** About this exercise **
Please reproduce, word for word, the part of the LoRA and QLoRA guide between "LoRA (Low-Rank Adaptation)" and "(billions of parameters)", inclusive.

** Page text **
LoRA and QLoRA — Efficient LLM Fine-tuning

Sanjeev SharmaSanjeev Sharma
5 min read

Advertisement

Introduction

LoRA (Low-Rank Adaptation) and QLoRA (Quantized LoRA) enable fine-tuning of large models on modest hardware. This guide explains the techniques and shows practical implementations.

Understanding LoRA

LoRA reduces the number of trainable parameters by decomposing weight updates into two low-rank matrices. Instead of fine-tuning all weights (billions), you train only a small set (millions).

Core Concept

Full Fine-tuning:
W_new = W_original + ΔW (billions of parameters)

LoRA:
W_new = W_original + A × B (millions of parameters)

Where A and B are low-rank matrices (r = 8 or 16)

Memory Savings

Full Fine-tuning (7B model):
- Model weights: 7B * 4 bytes = 28 GB
- Activations and gradients: ~84 GB
- Total: ~112 GB (requires A100)

** Extracted information **

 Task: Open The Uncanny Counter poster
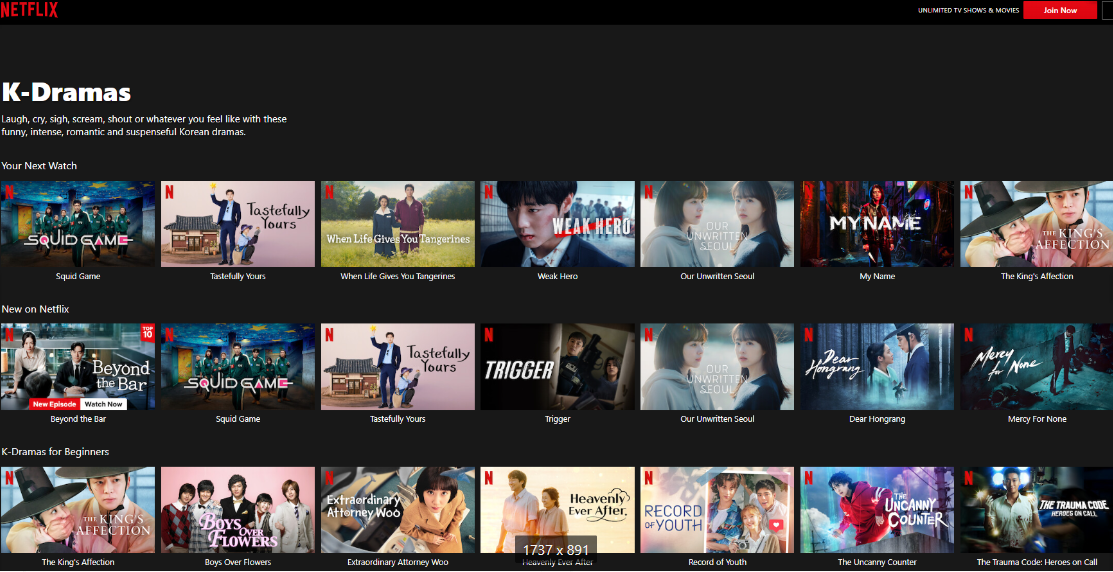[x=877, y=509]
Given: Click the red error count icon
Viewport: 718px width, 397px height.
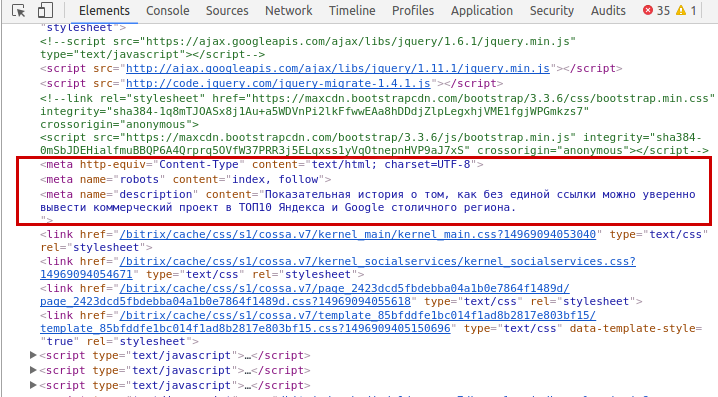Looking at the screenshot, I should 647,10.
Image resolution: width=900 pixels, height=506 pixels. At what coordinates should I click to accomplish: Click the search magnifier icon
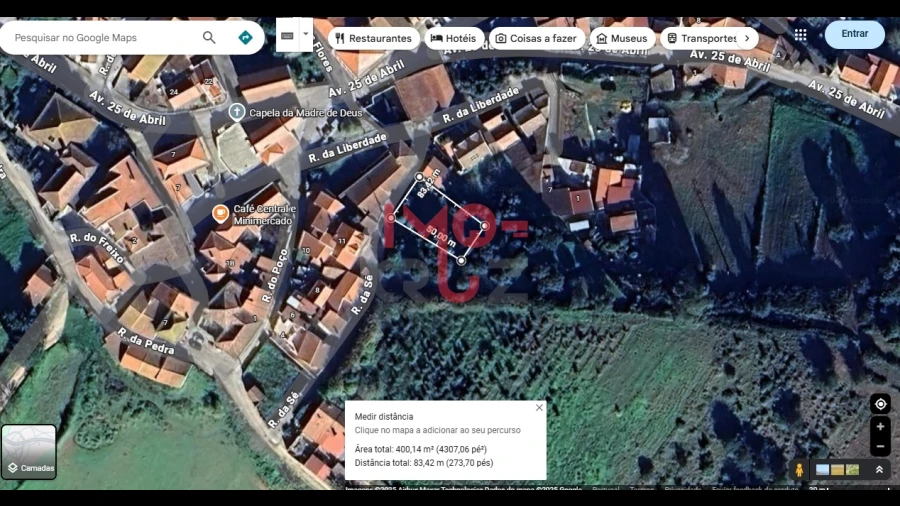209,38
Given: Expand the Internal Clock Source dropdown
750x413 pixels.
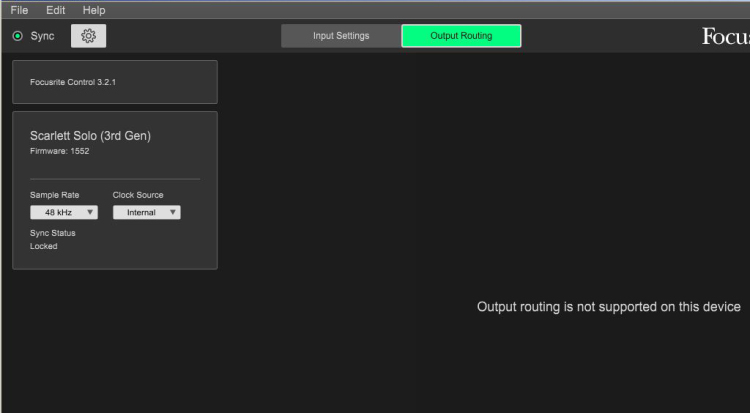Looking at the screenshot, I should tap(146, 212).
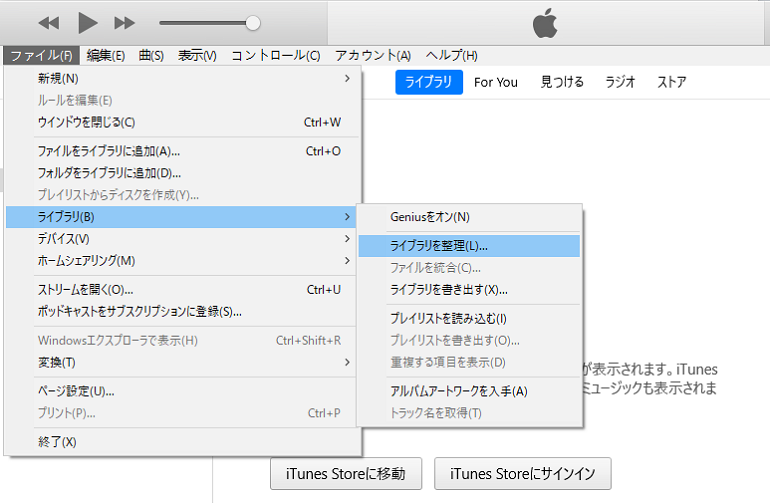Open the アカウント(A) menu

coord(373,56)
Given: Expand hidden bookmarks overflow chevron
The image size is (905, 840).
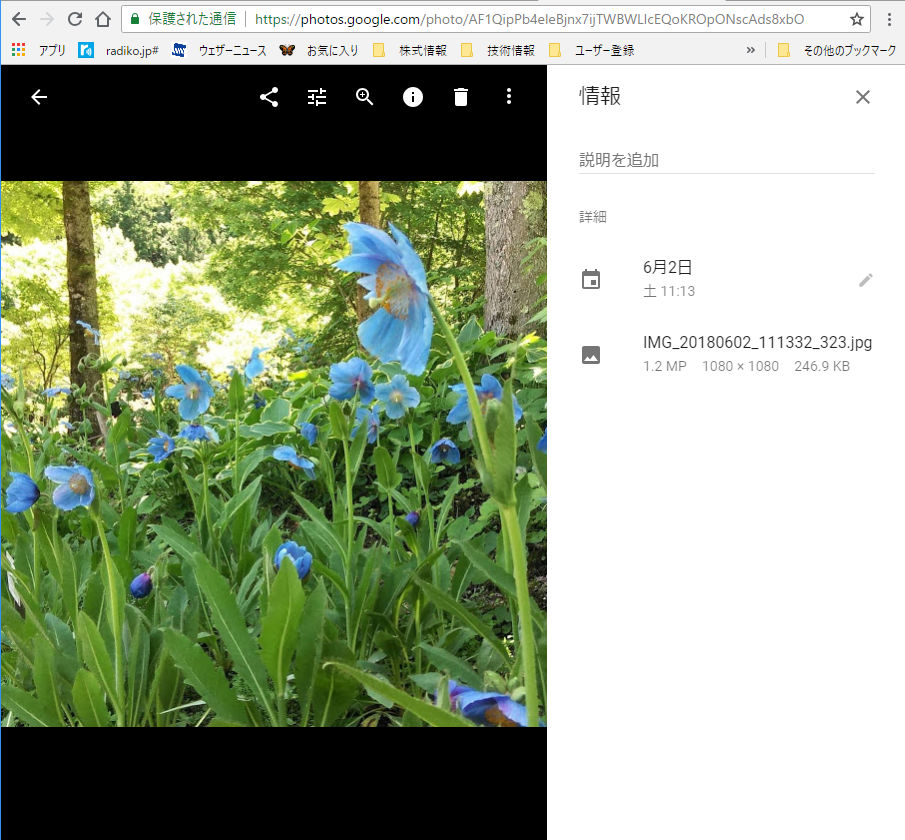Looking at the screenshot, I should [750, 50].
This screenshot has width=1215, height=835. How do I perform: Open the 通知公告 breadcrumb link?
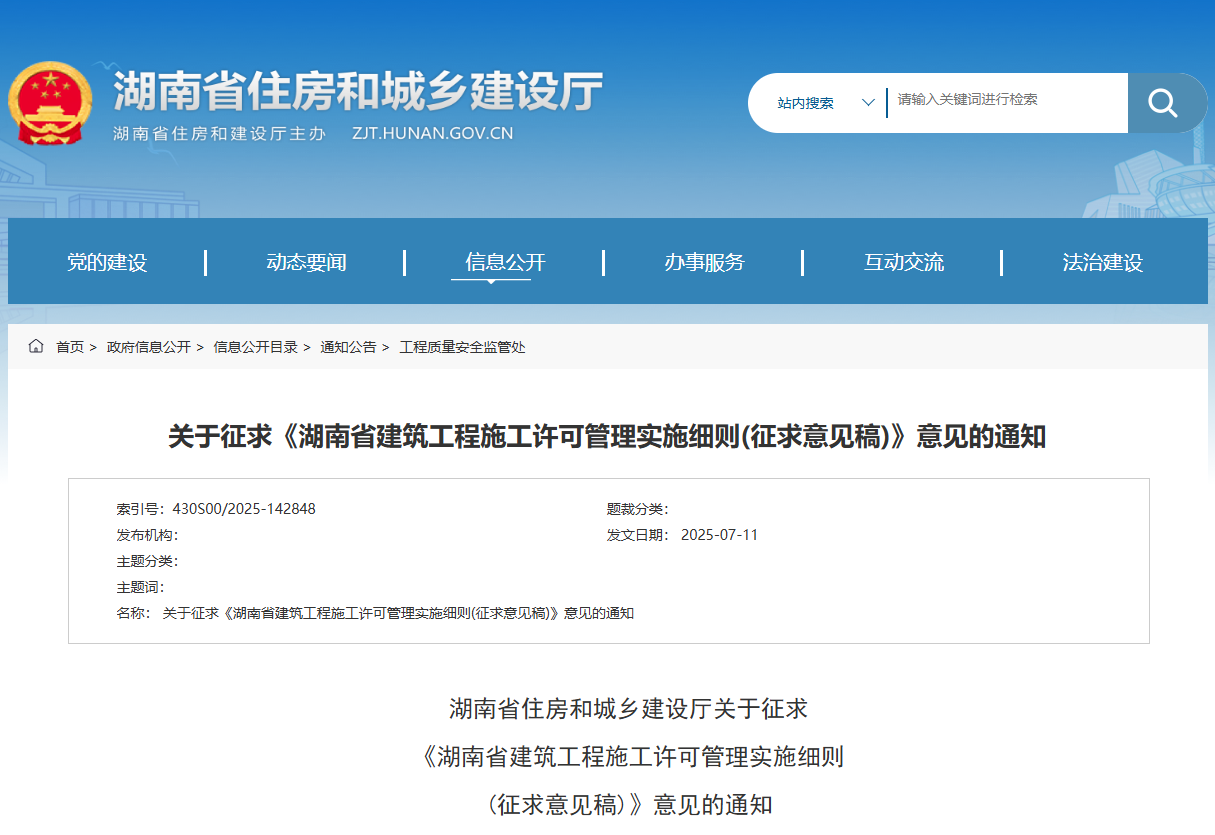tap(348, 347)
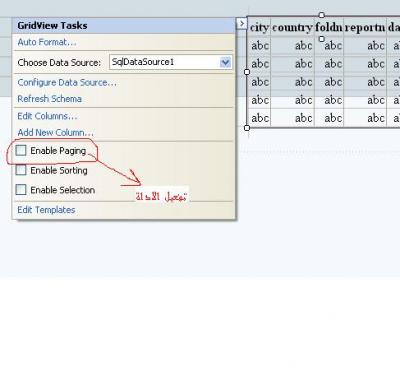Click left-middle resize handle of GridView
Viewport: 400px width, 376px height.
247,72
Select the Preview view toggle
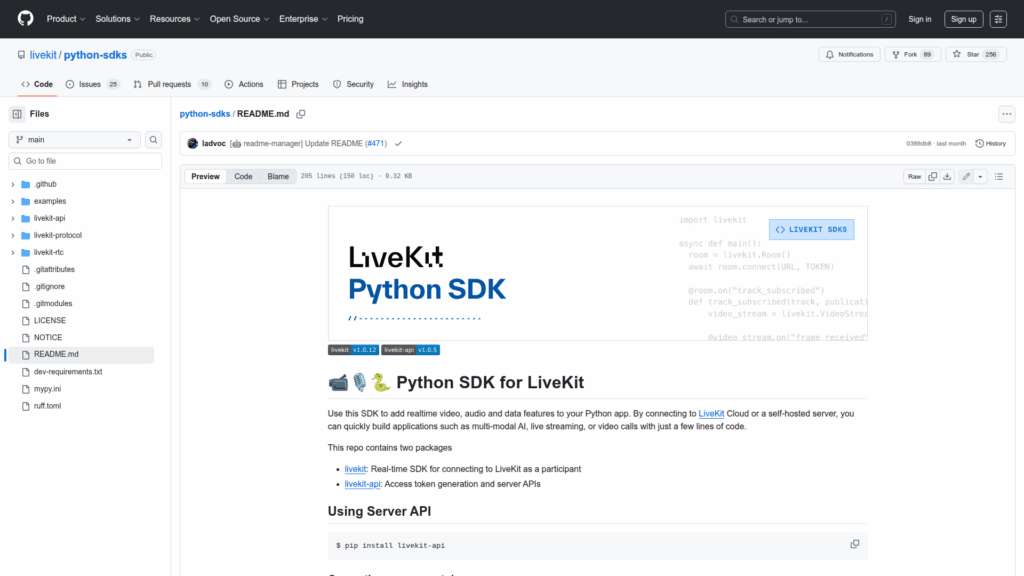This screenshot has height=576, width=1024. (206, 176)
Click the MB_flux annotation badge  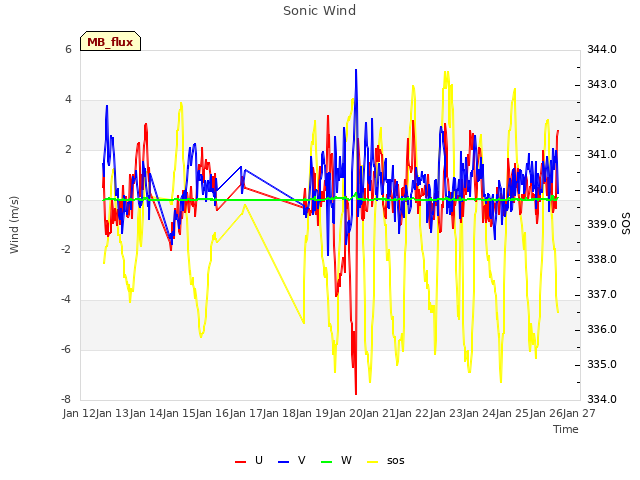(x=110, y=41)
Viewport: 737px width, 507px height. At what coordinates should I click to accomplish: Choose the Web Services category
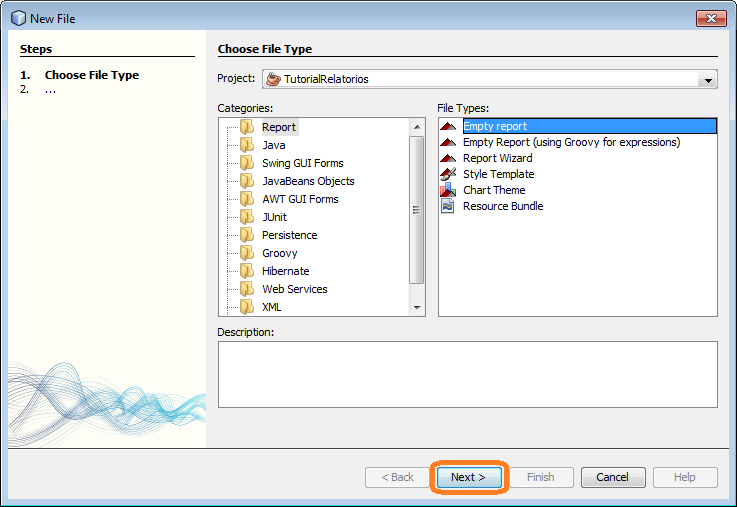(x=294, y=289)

** Written answer **
LoRA (Low-Rank Adaptation) and QLoRA (Quantized LoRA) enable fine-tuning of large models on modest hardware. This guide explains the techniques and shows practical implementations.

Understanding LoRA

LoRA reduces the number of trainable parameters by decomposing weight updates into two low-rank matrices. Instead of fine-tuning all weights (billions), you train only a small set (millions).

Core Concept

Full Fine-tuning:
W_new = W_original + ΔW (billions of parameters)